[RECORDED DATA Boundary: Start]
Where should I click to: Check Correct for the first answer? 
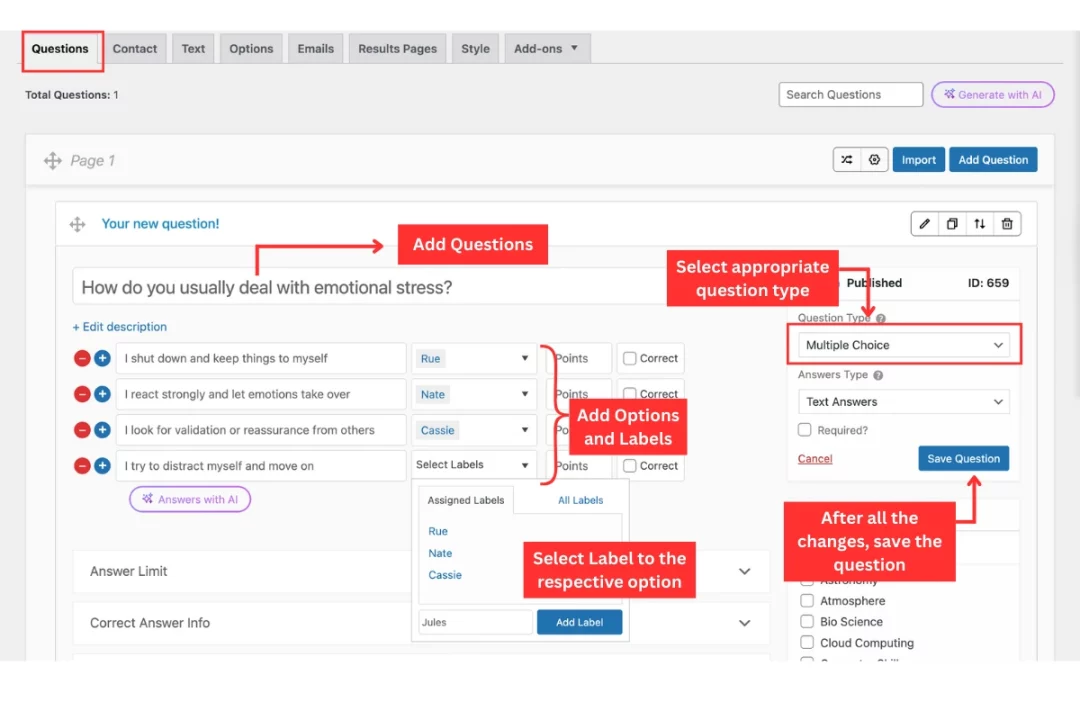pos(630,358)
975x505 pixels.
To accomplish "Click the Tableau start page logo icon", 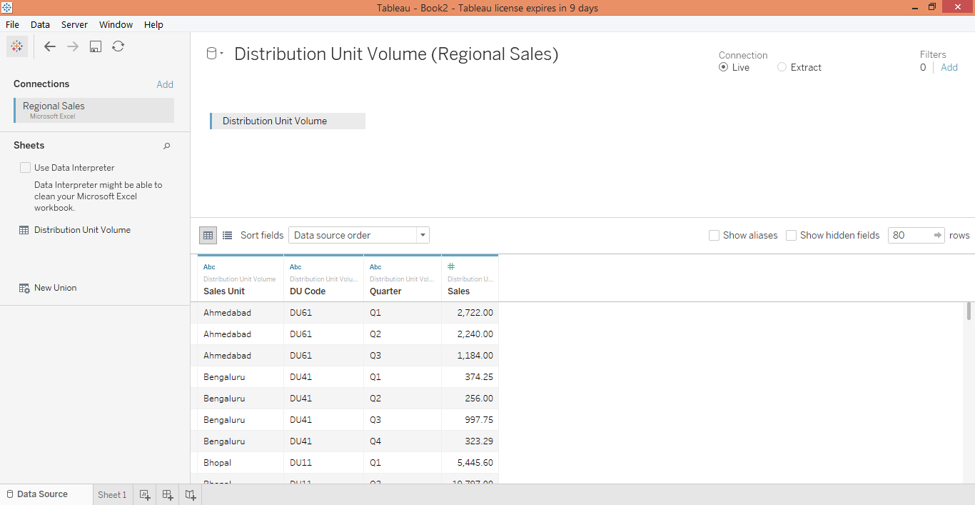I will tap(17, 46).
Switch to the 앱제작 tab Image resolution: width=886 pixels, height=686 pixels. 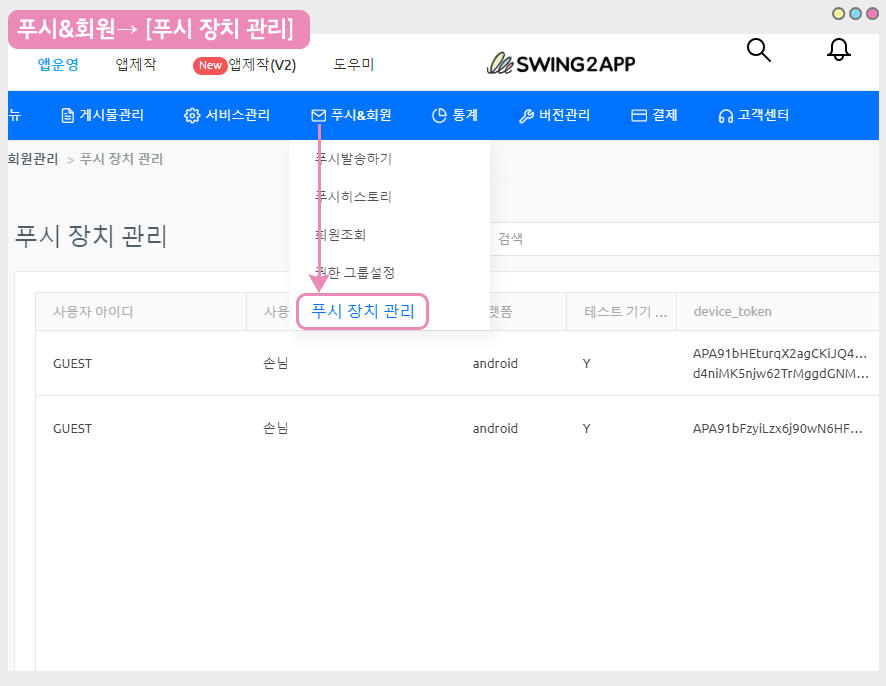click(x=136, y=65)
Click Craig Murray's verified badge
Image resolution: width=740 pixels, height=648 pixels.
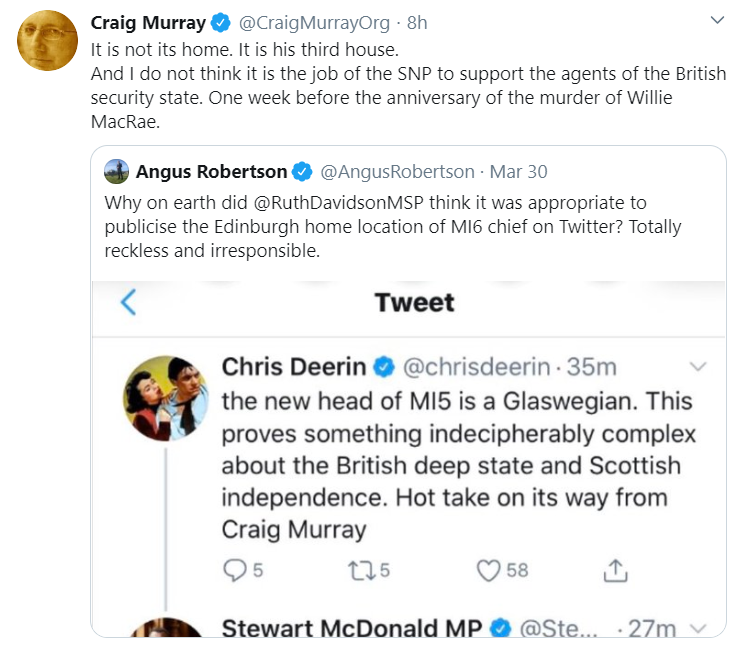point(220,22)
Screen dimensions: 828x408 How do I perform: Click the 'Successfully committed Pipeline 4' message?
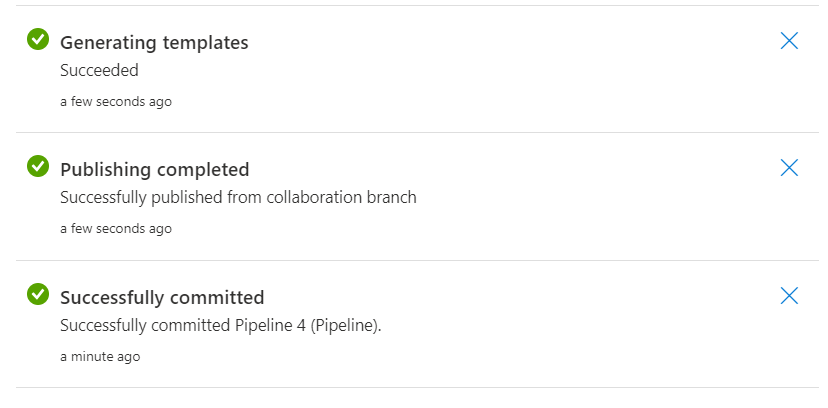(221, 326)
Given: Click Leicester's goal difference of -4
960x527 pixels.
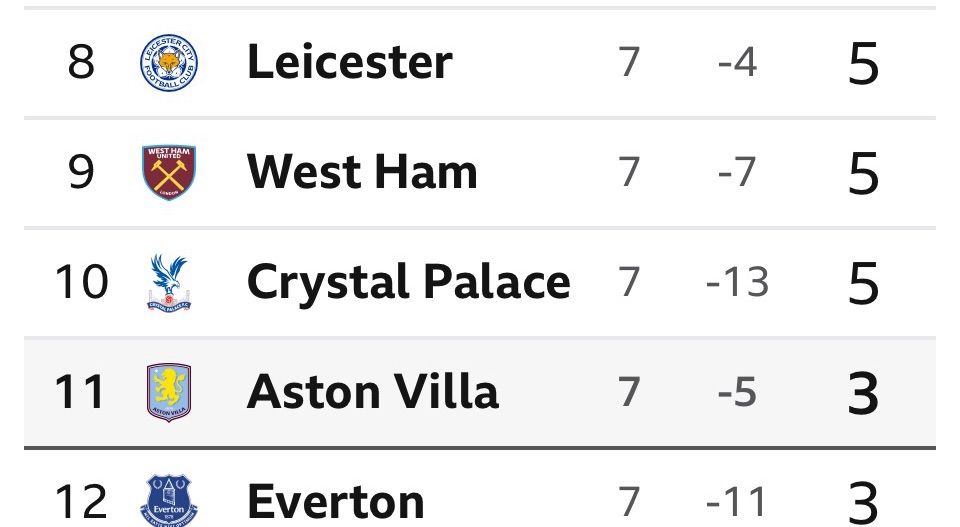Looking at the screenshot, I should [x=737, y=63].
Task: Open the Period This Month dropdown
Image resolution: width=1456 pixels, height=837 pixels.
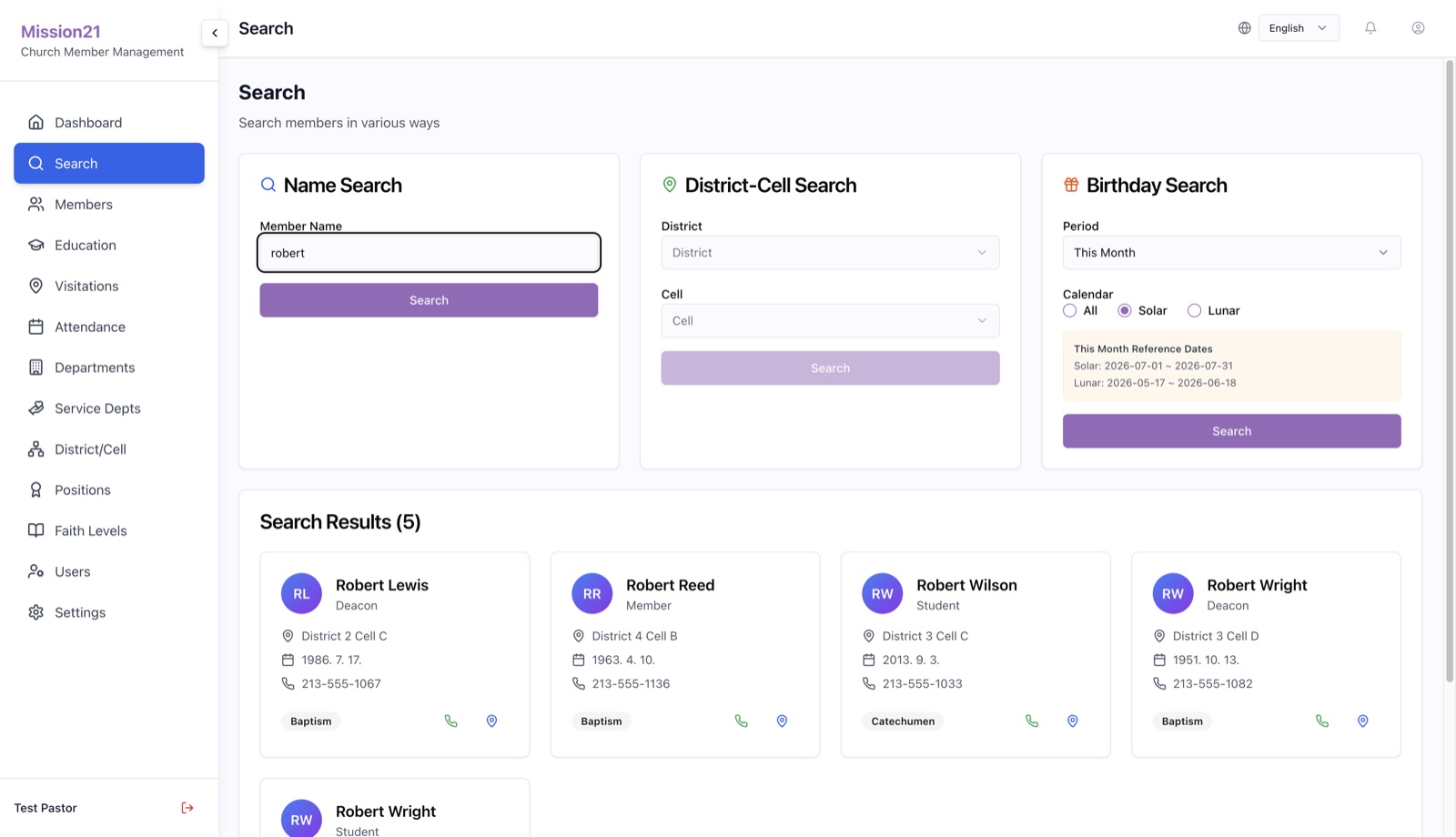Action: (1231, 253)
[RECORDED DATA Boundary: End]
### [DIRECTIONS FOR THIS TASK]
Copy the entries above exactly from the line with "Task: Open the Period This Month dropdown" down to their last line, both ends included. Do not copy any pictures.

### [ANSWER TO THIS PROBLEM]
Task: Open the Period This Month dropdown
Image resolution: width=1456 pixels, height=837 pixels.
Action: (1231, 253)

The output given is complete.